[Begin RECORDS PROVIDED]

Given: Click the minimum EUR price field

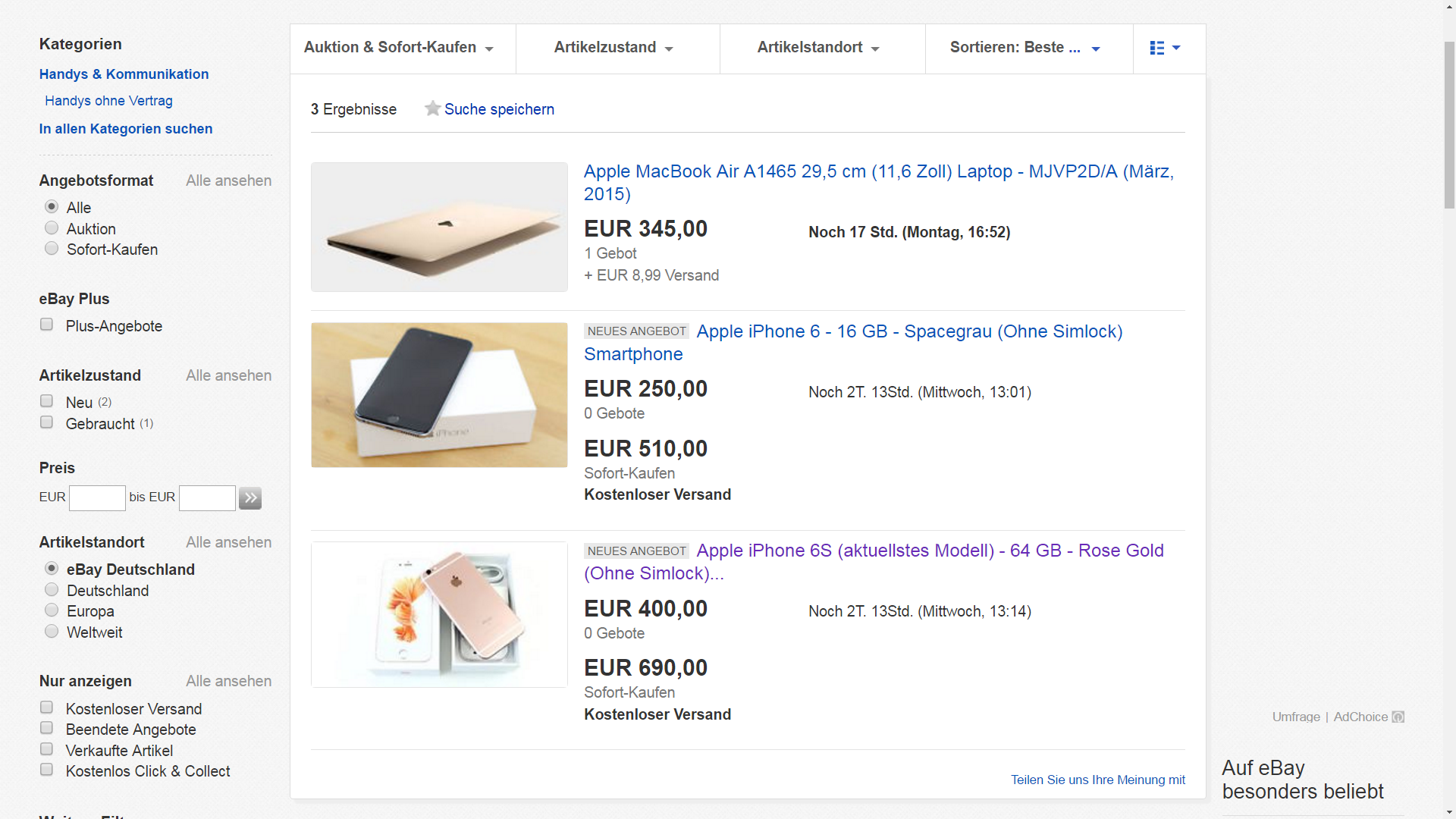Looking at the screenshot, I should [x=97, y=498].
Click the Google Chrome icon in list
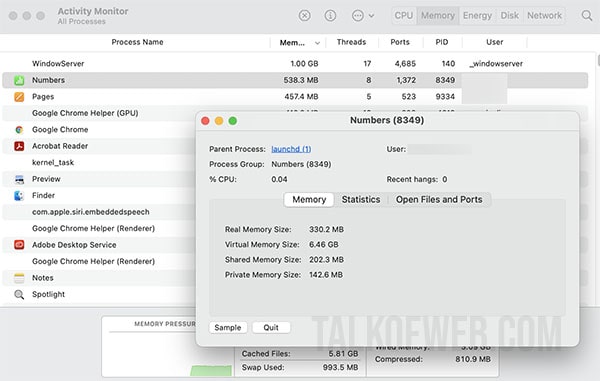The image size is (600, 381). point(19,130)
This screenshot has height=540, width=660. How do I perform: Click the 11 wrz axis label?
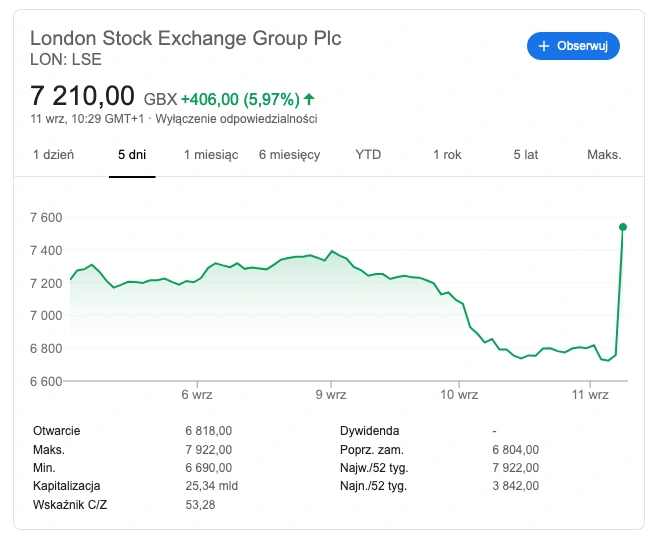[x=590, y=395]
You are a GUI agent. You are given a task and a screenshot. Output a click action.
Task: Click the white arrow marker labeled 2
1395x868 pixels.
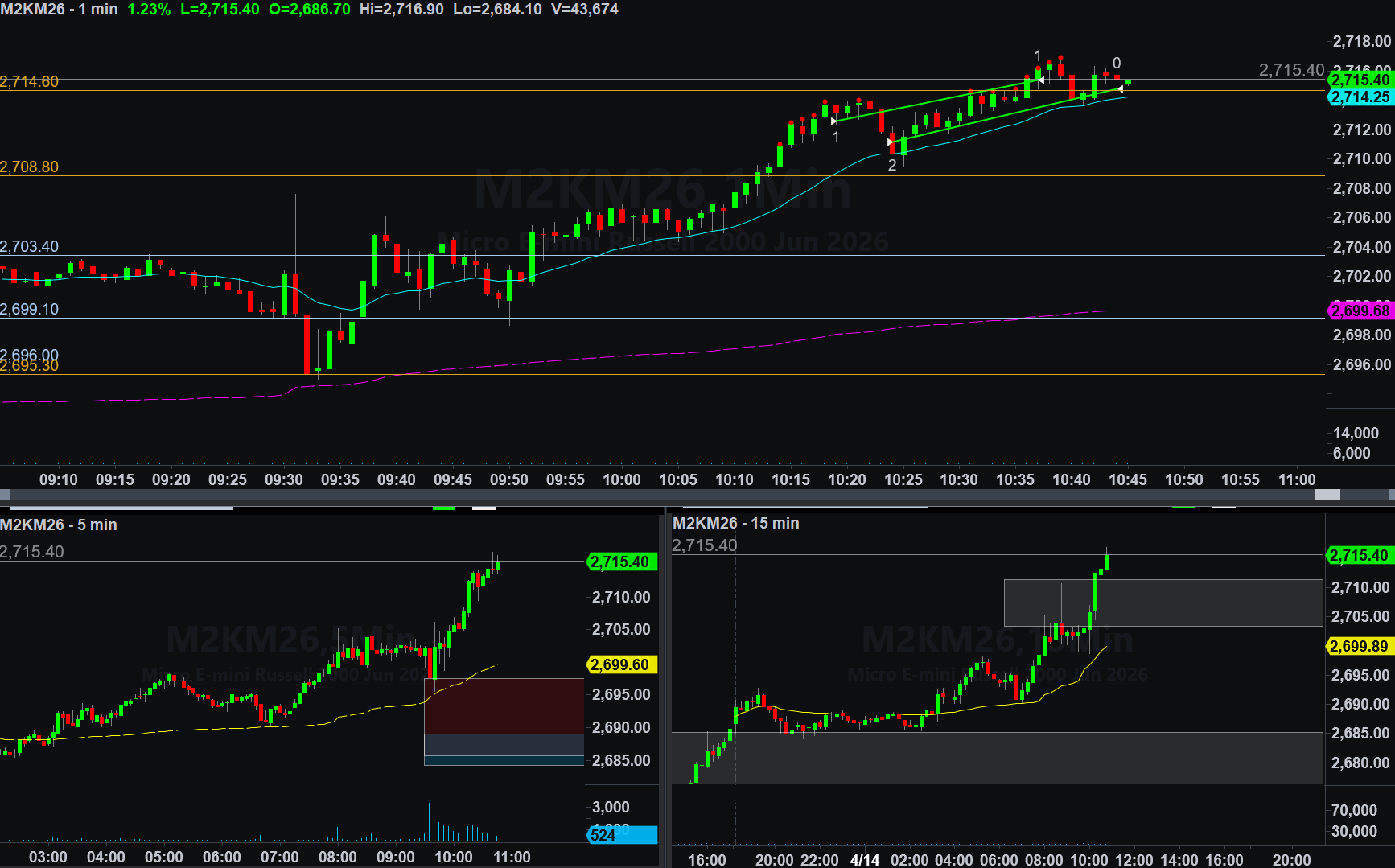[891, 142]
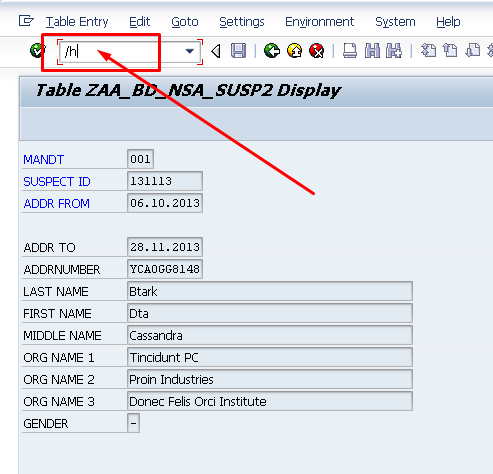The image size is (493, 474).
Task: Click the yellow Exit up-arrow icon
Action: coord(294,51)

[End RECORDS PROVIDED]

▸ JOB: Swap "screenshot" for "screen capture" in the lines running from the one containing "Click the Google Chrome icon in list" through the end of the data, both ends included, and give those lines again with nothing else changed. Leave the pictures out.

▸ EXERCISE OUTPUT:
Click the Google Chrome icon in list
The image size is (600, 381). point(19,130)
This screen capture has height=540, width=660. How do I perform: Click the 11 wrz axis label?
[x=590, y=395]
You are a GUI agent. You are given a task and a screen capture. Output a click action.
Task: Click the white arrow marker labeled 2
1395x868 pixels.
[891, 142]
The image size is (493, 474).
Task: Click the yellow Exit up-arrow icon
Action: coord(294,51)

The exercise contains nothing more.